Melihat pentingnya hal ini, Prof. Ririn menyampaikan bahwa pemberdayaan mahasiswa kesehatan lingkungan menjadi salah satu solusi. Selain memberikan manfaat bagi mahasiswa yang bersangkutan, keterlibatan mereka dalam penilaian TPP juga akan sangat membantu Dinas Kesehatan dalam meningkatkan jumlah TPP yang memenuhi syarat Sanitasi, Lingkungan, Higiene, dan Sanitasi (SLHS). Program ini dapat menjadi salah satu langkah untuk mengatasi kekurangan tenaga kesehatan lingkungan di Indonesia.
Sementara itu, implementasi kebijakan kesehatan pangan juga sejalan dengan pencapaian tujuan Sustainable Development Goals (SDGs). Khususnya dalam aspek keamanan pangan, perlindungan lingkungan, dan memastikan akses terhadap pangan yang aman, bergizi, dan berkelanjutan. Tenaga kesehatan lingkungan, profesional maupun mahasiswa, memiliki kesempatan besar berperan aktif mengoptimalkan pengawasan dan pelaksanaan higiene. Serta sanitasi pangan yang lebih baik di Indonesia.
Integrasi Sanitasi Pangan dalam Program Pemerintah
Keamanan pangan olahan siap saji juga menjadi bagian dari program pemerintah yang sangat relevan dengan upaya peningkatan kualitas hidup masyarakat Indonesia. Secara khusus dalam mengatasi masalah stunting.
Janji “Makan Bergizi Gratis” dari Presiden Republik Indonesia Prabowo Subianto bersama dengan Wakil Presiden Gibran Rakabuming Raka, bertujuan untuk meningkatkan kualitas sumber daya manusia Indonesia. Program ini menyasar 83 juta orang dari kelompok usia dini hingga dewasa muda serta ibu hamil.
Program ini melibatkan berbagai kementerian dan lembaga, termasuk Kementerian Kesehatan, Badan Pangan Nasional, Kementerian Agama, TNI, dan Lembaga terkait lainnya. Salah satu dukungan dari Kementerian Kesehatan adalah memastikan bahwa pangan dalam program tersebut tidak hanya bergizi tetapi juga aman untuk konsumsi. Hal ini menjadi tantangan yang besar, mengingat adanya wilayah tertinggal, terdepan, terluar (3T) yang menjadi prioritas penerima manfaat.
Dalam konteks ini, Prof. Ririn mengatakan bahwa tenaga kesehatan lingkungan memainkan peran yang sangat penting. Utamanya dalam memastikan bahwa setiap makanan yang diberikan melalui program ini aman, higienis, dan layak konsumsi, serta bebas dari kontaminasi.

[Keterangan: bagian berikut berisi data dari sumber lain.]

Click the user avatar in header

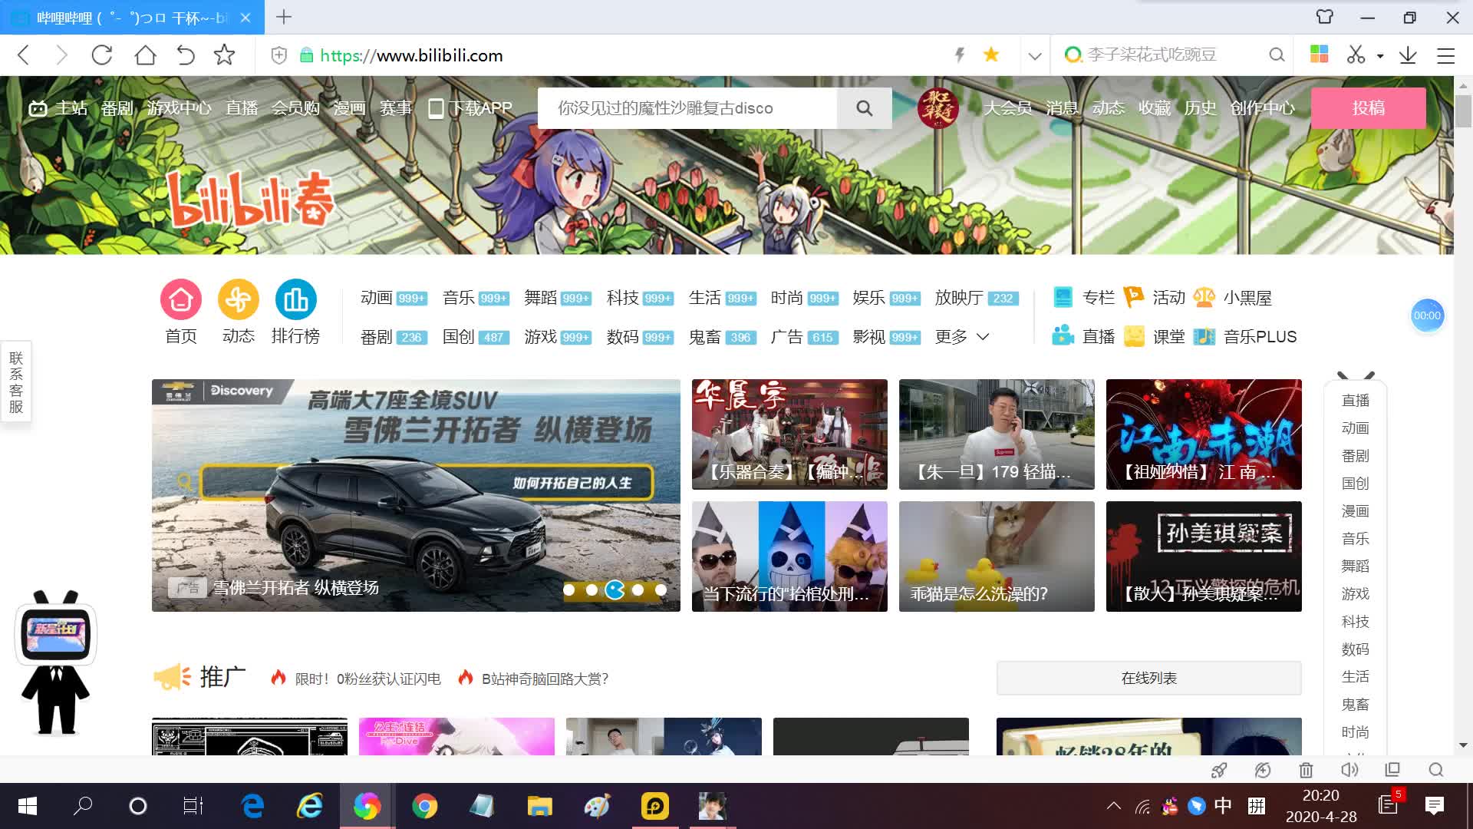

Oleh karena itu, pengawasan terhadap standar higiene dan sanitasi pangan menjadi bagian integral dari kesuksesan program ini.
“Dengan sinergi antara pemerintah, pelaku usaha, tenaga kesehatan lingkungan, dan masyarakat, Indonesia dapat mencapai ketahanan pangan. Tidak hanya cukup tetapi juga aman, bergizi, dan berkelanjutan bagi seluruh lapisan masyarakat,” kata Prof. Ririn.
Ikut hadir dalam prosesi pengukuhan Prof. Ririn sebagai guru besar ada; guru besar FMIPA UI Prof. Dr. Djarwani Soeharso Soejoko, MS., dan guru besar FKM Universitas Airlangga Prof. Dr. drh. Ririh Yudastui, M.Sc.
Sampai dengan saat ini, Prof. Ririn aktif melakukan berbagai penelitian dan terbit di berbagai jurnal nasional maupun internasional. Beberapa di antaranya berjudul Investigations on the risk factors of Acute Respiratory Infections (ARIs) among under-five children in Depok City, Indonesia (2024); Analysis of Climate and Environmental Risk Factors on Dengue Hemorrhagic Fever Incidence in Bogor District (2024); dan Root Cause Analysis: Solid Waste Management (Case Study on Market) (2023).
Prof. Ririn merupakan guru besar ke-33 UI tahun ini. Sebelum menjadi guru besar, Prof. Ririnmenjalani pendidikan sarjana hingga doktor di UI. Pada 1979, ia menamatkan pendidikan di Fakultas Kedokteran Gigi (FKG) UI. Kemudian, ia menyelesaikan program magister di FKM UI pada 1990. Masih di fakultas yang sama, ia berhasil mendapatkan gelar Doktor Epidemiologi pada 2004.